The McLendon family sold KLIF in 1971 to Fairchild Industries of Germantown, Maryland, for $10.5 million, then a record price for a radio station. By 1979 the family had sold all of its broadcasting properties, including fourteen radio and two television stations, worth approximately $100 million. By 1985 Forbes magazine estimated McLendon's net worth at $200 million.

Television

In 1954, McLendon considered acquiring a share of Oklahoma City UHF station KMPT, but opted against it, finding the struggling station "too far gone". McLendon was also the last owner of ABC affiliate KCND-TV in Pembina, North Dakota. In 1975, he sold that station to Winnipeg executive Izzy Asper, who moved the station to Winnipeg and used it to start up CKND-TV, which would become the genesis of the present-day Canwest media empire and the modern-day Global Television Network.

Movies and theatres

In 1959, McLendon co-produced two sci-fi monster movies filmed in Texas, The Killer Shrews and The Giant Gila Monster. Both are now considered cult classic B-films and were even featured on the show Mystery Science Theater 3000 in the 1990s. He produced over 150 motion-picture campaigns for United Artists from 1963 to 1966. At one point, he became the largest shareholder in Columbia Pictures. He was the executive producer of Escape to Victory, directed by John Huston and starring Michael Caine, Sylvester Stallone, and Max von Sydow. He also owned McLendon Theatres, which operated more than forty movie theatres throughout the south, including many drive-ins.

Oil

McLendon's father-in-law was former Louisiana Governor and oil magnate James A. Noe who, along with his partner, Governor Huey Long, formed the controversial Win or Lose Oil Company.
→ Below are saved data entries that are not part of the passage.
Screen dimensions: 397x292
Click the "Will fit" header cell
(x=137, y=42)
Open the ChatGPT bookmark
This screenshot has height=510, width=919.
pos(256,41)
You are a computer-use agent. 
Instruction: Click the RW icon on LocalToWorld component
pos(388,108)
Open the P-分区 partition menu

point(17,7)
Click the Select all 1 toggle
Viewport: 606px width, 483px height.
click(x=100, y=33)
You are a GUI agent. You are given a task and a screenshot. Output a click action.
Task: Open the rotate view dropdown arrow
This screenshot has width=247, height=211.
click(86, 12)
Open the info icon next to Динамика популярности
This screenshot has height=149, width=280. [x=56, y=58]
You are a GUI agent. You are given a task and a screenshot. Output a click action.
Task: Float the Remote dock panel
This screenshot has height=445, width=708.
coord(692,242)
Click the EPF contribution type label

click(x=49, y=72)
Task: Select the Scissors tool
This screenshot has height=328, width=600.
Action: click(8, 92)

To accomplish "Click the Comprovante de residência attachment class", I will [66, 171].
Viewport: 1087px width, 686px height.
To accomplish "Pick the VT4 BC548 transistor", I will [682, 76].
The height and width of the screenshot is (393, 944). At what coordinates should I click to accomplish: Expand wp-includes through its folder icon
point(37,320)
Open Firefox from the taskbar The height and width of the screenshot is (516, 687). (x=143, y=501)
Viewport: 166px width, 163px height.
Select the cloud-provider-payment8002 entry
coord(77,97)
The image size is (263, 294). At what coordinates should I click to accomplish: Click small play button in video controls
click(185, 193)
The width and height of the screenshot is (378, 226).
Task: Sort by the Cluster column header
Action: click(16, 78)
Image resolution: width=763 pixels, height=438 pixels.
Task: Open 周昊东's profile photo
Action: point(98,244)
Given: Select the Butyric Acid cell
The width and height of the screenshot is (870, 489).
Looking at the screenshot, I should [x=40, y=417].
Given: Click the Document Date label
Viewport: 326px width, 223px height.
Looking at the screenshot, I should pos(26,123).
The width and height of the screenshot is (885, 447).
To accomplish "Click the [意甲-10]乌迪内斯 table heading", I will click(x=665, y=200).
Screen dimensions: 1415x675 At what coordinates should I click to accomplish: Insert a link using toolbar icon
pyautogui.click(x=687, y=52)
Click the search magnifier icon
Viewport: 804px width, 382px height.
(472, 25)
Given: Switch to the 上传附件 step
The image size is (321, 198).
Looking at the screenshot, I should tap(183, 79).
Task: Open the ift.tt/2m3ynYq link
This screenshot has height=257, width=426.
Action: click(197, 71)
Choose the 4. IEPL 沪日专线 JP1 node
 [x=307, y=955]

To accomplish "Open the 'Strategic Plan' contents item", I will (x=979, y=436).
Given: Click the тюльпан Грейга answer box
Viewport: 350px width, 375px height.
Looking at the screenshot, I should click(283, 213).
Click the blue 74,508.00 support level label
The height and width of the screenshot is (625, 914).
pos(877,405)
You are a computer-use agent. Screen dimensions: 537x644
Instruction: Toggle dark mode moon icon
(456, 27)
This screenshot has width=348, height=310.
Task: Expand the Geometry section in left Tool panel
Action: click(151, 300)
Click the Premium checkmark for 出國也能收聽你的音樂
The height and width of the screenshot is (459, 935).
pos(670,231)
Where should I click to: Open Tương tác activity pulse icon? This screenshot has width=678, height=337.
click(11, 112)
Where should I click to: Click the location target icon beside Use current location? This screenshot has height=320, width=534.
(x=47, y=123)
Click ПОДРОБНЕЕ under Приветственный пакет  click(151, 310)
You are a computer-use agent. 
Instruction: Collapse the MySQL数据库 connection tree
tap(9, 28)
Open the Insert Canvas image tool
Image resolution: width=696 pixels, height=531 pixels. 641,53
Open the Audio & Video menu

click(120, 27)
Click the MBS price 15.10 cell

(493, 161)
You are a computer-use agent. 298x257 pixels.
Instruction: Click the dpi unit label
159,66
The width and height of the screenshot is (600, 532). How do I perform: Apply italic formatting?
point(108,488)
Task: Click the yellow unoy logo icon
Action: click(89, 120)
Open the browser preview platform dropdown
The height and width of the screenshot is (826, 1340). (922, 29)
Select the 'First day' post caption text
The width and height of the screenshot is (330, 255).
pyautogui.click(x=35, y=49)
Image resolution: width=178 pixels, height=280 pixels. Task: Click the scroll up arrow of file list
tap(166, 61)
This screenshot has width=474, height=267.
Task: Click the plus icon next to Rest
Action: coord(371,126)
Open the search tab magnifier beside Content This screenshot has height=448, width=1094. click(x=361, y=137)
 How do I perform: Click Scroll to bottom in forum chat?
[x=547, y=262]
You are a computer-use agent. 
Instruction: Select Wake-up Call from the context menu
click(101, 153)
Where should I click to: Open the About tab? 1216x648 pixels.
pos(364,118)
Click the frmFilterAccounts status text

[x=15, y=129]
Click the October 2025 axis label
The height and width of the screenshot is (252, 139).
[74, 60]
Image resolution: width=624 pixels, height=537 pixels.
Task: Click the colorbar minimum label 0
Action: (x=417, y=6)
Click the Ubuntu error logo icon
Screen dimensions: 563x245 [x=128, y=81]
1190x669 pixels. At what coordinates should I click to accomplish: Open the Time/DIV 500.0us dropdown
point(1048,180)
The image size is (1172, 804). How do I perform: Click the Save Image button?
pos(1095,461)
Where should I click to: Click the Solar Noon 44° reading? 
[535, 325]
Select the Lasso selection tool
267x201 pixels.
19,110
The firm was established to obtain leases on state-owned lands so that the directors might collect bonuses and sublease the mineral rights to the major oil companies. Although ruled legal, these activities were done in secret and the stockholders were unknown to the public. Noe and Long made a profit on the bonuses and the resale of those state leases, using the funds primarily for political purposes.

Author

McLendon became an authority on precious metals and wrote a book entitled Get Really Rich in the Coming Super Metals Boom, published in 1981. He also authored a number of other books, including How to Succeed in Broadcasting, Correct Spelling in Three Hours, Understanding American Government, and 100 Years of America in Sound.

Politics

McLendon, a conservative Democrat, garnered only 43 percent of the vote in a primary race against incumbent US Senator Ralph Yarborough in 1964. During the campaign he was accompanied by such Hollywood luminaries as John Wayne, Chill Wills, and Robert Cummings.
He entered the primary for the 1968 Texas gubernatorial election, but withdrew from both the election and the Democratic Party, citing President Lyndon Johnson's Vietnam War policies.
Jack Ruby was an admirer of McLendon.

Later life

In December 1985, McLendon was reported to have been critically wounded while cleaning his a.38-caliber pistol. He died of cancer at his ranch home near Lake Dallas, Texas, on September 14, 1986. He was inducted into the National Radio Hall of Fame in 1994.